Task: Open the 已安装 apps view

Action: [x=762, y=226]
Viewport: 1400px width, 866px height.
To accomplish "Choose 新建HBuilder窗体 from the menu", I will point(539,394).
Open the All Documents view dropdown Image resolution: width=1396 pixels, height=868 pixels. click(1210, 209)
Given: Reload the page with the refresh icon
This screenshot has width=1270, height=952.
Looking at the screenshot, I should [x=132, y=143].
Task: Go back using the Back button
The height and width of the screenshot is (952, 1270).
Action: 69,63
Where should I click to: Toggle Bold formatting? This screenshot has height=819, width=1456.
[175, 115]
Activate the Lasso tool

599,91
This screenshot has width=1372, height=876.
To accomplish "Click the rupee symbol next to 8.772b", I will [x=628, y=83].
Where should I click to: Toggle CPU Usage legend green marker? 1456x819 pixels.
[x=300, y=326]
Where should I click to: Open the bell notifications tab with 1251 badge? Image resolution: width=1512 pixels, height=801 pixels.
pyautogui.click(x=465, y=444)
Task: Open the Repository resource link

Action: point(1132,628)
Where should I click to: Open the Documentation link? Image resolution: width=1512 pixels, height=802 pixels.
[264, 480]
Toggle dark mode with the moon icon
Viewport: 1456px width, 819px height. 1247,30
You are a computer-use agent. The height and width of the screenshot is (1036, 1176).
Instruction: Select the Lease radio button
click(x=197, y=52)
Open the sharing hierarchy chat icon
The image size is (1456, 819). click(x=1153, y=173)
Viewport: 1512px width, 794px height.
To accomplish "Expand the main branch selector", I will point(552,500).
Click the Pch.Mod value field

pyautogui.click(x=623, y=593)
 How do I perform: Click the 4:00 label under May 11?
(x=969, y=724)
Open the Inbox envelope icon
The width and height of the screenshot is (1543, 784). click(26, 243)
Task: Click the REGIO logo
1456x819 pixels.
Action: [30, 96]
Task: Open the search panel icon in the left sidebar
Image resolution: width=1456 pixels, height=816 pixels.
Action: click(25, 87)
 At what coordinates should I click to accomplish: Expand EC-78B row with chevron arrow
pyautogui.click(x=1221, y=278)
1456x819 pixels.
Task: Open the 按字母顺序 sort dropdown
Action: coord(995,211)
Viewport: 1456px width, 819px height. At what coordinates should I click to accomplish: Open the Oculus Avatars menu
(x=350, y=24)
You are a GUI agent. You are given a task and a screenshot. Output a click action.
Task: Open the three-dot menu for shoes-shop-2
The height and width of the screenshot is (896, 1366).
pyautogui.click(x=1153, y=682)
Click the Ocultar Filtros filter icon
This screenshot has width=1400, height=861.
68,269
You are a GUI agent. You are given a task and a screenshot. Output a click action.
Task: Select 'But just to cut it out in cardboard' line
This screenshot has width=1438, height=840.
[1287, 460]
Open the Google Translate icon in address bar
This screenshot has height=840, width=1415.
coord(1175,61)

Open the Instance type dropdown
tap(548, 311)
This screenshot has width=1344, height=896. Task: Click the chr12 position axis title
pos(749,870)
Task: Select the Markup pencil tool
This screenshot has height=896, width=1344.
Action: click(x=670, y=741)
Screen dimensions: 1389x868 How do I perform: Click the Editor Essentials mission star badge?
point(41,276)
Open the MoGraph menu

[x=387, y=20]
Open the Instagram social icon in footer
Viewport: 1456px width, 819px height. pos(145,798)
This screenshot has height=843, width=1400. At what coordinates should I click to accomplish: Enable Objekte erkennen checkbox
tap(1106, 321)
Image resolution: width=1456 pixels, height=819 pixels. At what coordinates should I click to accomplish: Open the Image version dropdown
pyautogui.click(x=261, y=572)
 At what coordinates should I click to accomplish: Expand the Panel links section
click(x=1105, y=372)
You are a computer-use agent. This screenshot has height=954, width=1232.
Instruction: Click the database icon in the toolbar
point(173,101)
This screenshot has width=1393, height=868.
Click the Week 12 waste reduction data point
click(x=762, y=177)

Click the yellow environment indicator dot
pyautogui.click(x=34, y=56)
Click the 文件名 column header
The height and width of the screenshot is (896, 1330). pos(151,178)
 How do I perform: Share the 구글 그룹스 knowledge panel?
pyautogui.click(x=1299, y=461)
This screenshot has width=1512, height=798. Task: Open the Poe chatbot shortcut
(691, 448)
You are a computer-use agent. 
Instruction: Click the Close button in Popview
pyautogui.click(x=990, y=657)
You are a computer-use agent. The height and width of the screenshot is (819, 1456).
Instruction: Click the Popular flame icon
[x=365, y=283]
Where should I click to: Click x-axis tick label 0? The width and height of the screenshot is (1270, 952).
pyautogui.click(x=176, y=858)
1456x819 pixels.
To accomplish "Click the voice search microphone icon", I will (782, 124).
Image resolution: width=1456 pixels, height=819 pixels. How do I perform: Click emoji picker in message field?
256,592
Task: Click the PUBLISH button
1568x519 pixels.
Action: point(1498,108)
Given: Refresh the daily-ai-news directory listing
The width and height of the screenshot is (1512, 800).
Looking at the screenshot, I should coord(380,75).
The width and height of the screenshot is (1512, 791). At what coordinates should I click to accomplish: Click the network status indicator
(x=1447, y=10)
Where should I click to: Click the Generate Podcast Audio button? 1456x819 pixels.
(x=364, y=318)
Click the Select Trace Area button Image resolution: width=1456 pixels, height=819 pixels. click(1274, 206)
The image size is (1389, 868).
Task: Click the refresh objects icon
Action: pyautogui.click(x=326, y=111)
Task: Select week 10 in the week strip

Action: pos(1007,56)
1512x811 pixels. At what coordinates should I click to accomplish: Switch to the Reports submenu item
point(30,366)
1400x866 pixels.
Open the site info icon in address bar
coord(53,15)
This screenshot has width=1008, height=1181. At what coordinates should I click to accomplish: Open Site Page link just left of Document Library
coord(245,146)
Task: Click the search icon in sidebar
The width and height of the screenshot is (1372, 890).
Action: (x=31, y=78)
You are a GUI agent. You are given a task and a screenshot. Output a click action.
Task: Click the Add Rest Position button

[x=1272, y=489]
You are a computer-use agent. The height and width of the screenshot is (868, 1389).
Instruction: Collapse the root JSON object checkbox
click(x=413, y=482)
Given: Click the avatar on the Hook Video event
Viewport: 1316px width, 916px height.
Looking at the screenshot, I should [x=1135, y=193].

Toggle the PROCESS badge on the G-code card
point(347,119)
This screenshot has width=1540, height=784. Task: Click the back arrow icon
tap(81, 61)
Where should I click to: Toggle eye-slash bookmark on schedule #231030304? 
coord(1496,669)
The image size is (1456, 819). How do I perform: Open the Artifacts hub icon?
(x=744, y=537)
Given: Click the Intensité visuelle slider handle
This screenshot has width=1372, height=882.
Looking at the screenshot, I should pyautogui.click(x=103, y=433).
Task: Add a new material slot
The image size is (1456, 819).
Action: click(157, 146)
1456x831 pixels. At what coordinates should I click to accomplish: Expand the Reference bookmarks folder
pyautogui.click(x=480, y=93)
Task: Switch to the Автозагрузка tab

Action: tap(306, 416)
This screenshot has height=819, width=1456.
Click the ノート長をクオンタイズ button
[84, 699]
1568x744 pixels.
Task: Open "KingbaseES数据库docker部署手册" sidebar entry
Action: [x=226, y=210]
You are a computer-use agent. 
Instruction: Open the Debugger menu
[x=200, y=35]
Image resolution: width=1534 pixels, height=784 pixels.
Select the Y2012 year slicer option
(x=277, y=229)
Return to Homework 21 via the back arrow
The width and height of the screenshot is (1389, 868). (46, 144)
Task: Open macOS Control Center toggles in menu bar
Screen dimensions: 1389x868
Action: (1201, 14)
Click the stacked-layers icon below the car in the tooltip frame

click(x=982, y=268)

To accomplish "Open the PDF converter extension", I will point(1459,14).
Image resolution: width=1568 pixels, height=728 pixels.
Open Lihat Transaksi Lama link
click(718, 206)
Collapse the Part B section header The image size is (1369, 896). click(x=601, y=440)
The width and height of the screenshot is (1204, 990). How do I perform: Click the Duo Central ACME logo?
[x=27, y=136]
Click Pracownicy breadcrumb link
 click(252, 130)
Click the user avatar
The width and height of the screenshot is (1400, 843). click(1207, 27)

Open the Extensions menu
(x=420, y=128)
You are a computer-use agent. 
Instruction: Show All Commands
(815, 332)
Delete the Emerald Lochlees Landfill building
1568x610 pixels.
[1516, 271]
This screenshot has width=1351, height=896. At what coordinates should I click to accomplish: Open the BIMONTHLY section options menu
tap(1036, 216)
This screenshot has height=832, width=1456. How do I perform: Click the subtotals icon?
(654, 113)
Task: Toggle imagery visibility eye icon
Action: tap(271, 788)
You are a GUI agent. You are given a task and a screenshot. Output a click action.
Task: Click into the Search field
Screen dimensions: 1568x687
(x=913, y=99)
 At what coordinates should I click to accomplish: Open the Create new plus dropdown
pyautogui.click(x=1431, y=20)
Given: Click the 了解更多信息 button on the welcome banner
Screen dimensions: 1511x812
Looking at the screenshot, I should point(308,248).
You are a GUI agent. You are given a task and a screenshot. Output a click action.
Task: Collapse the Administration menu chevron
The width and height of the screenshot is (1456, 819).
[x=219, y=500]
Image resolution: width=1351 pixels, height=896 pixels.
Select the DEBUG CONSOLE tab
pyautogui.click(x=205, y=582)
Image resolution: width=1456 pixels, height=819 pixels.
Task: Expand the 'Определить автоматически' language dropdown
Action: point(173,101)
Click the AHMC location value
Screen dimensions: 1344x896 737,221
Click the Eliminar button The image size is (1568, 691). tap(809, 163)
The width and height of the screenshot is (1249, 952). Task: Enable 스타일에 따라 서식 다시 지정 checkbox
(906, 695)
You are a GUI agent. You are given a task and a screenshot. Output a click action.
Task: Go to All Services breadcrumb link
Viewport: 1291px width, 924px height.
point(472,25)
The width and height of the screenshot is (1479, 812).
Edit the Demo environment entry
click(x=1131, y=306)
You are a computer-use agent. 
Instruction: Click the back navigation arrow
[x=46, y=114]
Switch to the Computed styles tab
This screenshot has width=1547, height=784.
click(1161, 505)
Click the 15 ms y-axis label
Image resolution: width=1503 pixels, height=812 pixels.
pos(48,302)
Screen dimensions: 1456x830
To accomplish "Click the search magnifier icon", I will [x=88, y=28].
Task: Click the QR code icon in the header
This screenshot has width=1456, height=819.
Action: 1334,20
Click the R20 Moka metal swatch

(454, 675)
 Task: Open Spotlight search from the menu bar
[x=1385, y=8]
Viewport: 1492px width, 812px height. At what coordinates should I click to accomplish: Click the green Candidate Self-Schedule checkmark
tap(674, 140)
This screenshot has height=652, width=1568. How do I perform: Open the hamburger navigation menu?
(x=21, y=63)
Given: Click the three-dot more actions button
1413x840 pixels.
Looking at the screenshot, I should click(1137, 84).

» **Work instruction**: Would you please repeat exactly the lines above, starting at the line with "Panel links section" and stopping at the line with "This screenshot has width=1393, height=868.", both included?

» **Problem solution**:
 At what coordinates should I click to accomplish: Expand the Panel links section
click(x=1105, y=372)
You are a computer-use agent. This screenshot has height=954, width=1232.
Instruction: Click the database icon in the toolbar
point(173,101)
This screenshot has width=1393, height=868.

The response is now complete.